Which Tory ministers might resign over May's Brexit deal?

Liam Fox and Dominic Raab
Liam Fox (left) and Dominic Raab in Downing Street. Photograph: Peter Nicholls/Reuters

Ministers are being briefed on Theresa May’s proposed Brexit deal before a crunch cabinet meeting on Wednesday, and there is speculation that some leave-supporting figures could resign. Here are five ministers who could be minded to make the leap.

Dominic Raab

The Brexit secretary since David Davis resigned in July, Raab is both a committed leaver and something of a pragmatist. He has been an assiduous Brexit secretary, noted in London and Brussels for taking a more active approach than the generally laissez-faire Davis. If he departed it would be a big blow to May, who would have lost two ministers in charge of her flagship policy in less than five months.

Penny Mordaunt

Another cabinet minister who arrived as a result of a resignation; she became international development secretary last year after Priti Patel was forced to step down over unauthorised meetings. It is no secret that Mordaunt has doubts about May’s Brexit ideas. Last month she pointedly refused to back the Chequers proposals, saying only that she would not give a “running commentary” on talks. She has been floating her own policy ideas, such as reportedly suggesting this week that the UK could pull out of Unesco, the United Nations cultural organisation.
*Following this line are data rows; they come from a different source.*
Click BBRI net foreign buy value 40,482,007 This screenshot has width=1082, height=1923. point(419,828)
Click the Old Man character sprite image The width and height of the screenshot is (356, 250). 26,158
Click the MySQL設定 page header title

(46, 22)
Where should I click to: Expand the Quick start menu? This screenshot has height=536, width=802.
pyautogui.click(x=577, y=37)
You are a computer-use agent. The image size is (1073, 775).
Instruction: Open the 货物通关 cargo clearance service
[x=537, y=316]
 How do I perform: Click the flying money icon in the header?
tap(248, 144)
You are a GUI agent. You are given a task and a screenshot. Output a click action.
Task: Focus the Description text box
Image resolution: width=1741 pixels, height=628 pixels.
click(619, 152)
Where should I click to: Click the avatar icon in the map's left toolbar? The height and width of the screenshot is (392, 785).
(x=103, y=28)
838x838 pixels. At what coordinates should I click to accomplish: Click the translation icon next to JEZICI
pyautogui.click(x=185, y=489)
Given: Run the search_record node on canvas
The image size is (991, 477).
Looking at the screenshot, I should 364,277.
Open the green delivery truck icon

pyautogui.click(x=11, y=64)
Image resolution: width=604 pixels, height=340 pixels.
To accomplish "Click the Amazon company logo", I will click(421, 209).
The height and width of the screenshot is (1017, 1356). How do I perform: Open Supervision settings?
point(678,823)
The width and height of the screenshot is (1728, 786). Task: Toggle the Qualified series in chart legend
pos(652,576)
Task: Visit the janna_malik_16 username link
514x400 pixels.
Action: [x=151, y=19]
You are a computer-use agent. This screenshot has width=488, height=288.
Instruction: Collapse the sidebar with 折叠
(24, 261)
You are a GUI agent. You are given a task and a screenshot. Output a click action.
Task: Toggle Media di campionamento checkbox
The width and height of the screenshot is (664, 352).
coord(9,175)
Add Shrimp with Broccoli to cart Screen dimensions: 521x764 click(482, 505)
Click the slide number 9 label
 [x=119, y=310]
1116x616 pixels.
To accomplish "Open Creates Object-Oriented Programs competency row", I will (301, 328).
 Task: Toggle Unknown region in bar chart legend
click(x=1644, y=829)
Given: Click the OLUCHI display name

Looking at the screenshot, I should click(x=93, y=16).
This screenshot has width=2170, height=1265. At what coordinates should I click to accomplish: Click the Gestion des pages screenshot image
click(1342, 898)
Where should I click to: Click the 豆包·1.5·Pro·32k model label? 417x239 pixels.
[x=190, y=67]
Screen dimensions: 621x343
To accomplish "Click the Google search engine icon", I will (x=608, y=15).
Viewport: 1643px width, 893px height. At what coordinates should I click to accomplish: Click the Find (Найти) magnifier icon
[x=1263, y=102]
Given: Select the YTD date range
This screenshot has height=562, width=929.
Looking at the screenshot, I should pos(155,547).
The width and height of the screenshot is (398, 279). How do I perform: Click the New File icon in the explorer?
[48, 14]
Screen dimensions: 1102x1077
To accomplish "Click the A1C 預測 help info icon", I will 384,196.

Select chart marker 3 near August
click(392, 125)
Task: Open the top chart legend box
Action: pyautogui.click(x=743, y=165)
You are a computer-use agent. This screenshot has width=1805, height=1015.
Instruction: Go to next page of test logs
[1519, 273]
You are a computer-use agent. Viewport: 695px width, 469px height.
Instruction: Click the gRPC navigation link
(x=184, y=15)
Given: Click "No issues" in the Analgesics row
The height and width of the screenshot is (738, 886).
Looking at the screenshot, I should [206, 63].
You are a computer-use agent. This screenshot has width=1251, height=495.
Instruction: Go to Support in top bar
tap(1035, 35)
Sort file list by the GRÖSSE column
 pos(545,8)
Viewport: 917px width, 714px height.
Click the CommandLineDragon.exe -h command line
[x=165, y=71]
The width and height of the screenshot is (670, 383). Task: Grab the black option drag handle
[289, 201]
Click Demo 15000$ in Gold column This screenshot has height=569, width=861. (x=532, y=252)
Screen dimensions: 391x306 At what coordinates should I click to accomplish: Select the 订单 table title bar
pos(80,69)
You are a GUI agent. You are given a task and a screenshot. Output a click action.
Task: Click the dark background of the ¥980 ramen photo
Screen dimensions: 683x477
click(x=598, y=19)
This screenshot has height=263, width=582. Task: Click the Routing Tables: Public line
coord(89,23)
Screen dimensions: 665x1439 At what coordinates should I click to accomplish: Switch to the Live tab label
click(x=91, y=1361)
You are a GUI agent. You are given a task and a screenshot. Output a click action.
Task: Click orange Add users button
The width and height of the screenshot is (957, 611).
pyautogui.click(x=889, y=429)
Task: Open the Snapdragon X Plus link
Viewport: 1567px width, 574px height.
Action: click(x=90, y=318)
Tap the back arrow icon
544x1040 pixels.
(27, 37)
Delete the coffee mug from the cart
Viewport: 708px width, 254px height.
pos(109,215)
If she quits she could become a figurehead for dissent.

Andrea Leadsom

The leader of the Commons – briefly the last person standing between May and the prime ministership in 2016 – is another committed Brexiter who has, so far, stayed scrupulously loyal, focusing on piloting endless Brexit-related legislation through the Commons. But she has started to gently agitate in recent days, saying that a Brexit deal must not “trap” the UK in a customs arrangement it cannot leave voluntarily. While Leadsom’s own leadership ambitions seem almost certain to be over, her departure would nonetheless be a blow to May.

Liam Fox

He is the last of the “three Brexiters” appointed by May to her original cabinet, the other two, Davis and Boris Johnson, having resigned in protest at the Chequers plan. To lose Fox would be a potential turning point for May. The international trade secretary has largely kept himself to the sidelines of the main Brexit process, racking up air miles while crossing the globe seeking to mark the start of new trade deals, and acting as a general cheerleader for a supposedly buccaneering, free-trade, future for the UK. But Fox is seen as a keeper of the Brexit flame, and if he denounces May’s deal then it would certainly spell trouble.

Esther McVey

The work and pensions secretary, who entered the cabinet in January’s reshuffle having spent the period between the 2015 and 2017 general elections out of the Commons altogether, has long been seen as one of the more vocal Brexit malcontents. She has refused in the past to explicitly back May’s stated strategy, and is seen as one of the more likely to quit. If she does go the impact could be slightly leavened by the PM losing a sometimes controversial minister who has become the face of the often unpopular policy of universal credit.